**TASK:** Name every component that the HR report submission guidelines require the Report to include in full essay format.

**SOURCE TEXT:**
################
HR Report Submission Guidelines for those enrolled in the AMCTO's Diploma in Municipal Administration (DMA)



1.     In order to apply the Employment Law & Human Resources Program toward the HR element of AMCTO's Diploma in Municipal Administration (DMA), students enrolled in the DMA must submit a 4000-word report focused on a topic relevant to the Human Resources business area of the municipal corporation. Any specific topic that is covered in one of the 9 modules of the program is a great resource to assist with selecting a topic for the Report.

2.     The Report must incorporate no less than 10 secondary sources.

3.     The Report should be in full essay format and should include an introduction, body, conclusion, and a complete bibliography. Other work being referenced must be accompanied by an appropriate footnote or endnote. Improper citation of secondary sources may adversely affect the outcome of the marking of your Report. Please refer to item 4 in the AMCTO's Education Programs Policy relating to academic dishonesty.


Submission Timeline

1.     Once you have completed the Modules of the Program, you must submit a Work Plan that outlines your report. Your Work Plan is intended to help you organize your time and ultimately achieve your goal of completing a high quality Report.

2.     The Work Plan must be submitted to AMCTO for approval before you begin on the Report. Completed Work Plans are to be submitted to Craig Wellington, In turn, Craig Wellington will respond with approval within two weeks via email.

3.     Once you have received approval on your Work Plan, the Final due date for the Report is no later than 45 days from the date AMCTO approves your workplan. Reports must be submitted no later than 11:59pm on the due date. All reports received after this deadline will be subject to item 3 of AMCTO’s Education Programs Policy.

4.     Specific due dates for your Work Plan, Approval and Final Report will coincide with the registration cohort.
################
**COLLECTED DATA:**
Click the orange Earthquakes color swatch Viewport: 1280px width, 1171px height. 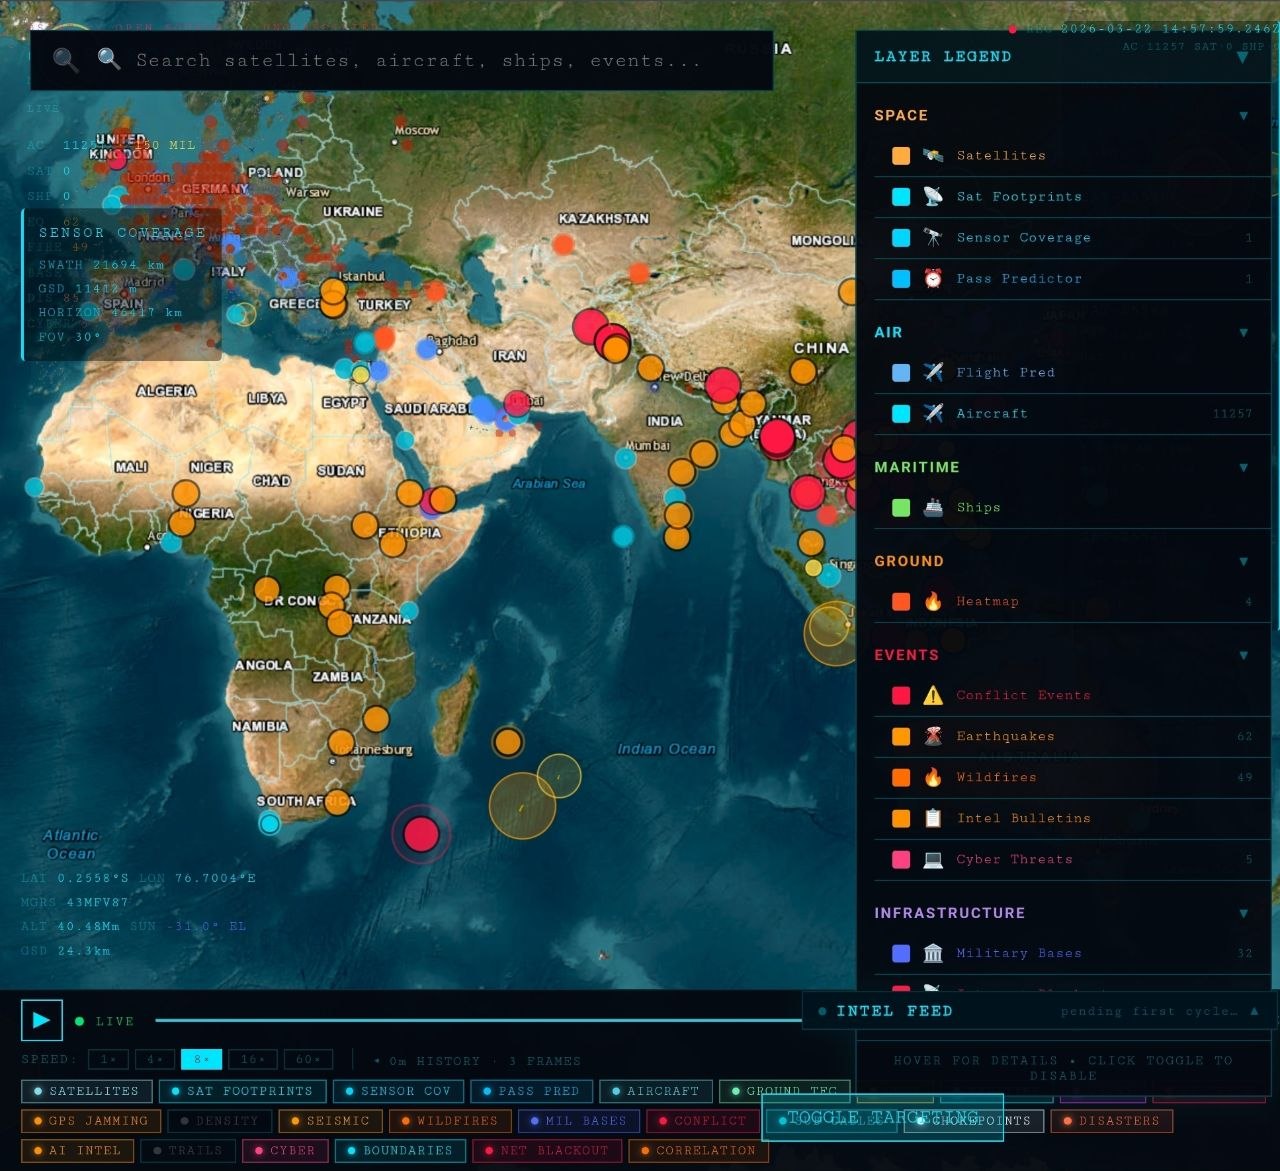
################
**THE OUTPUT:**
- An introduction
- A body
- A conclusion
- A complete bibliography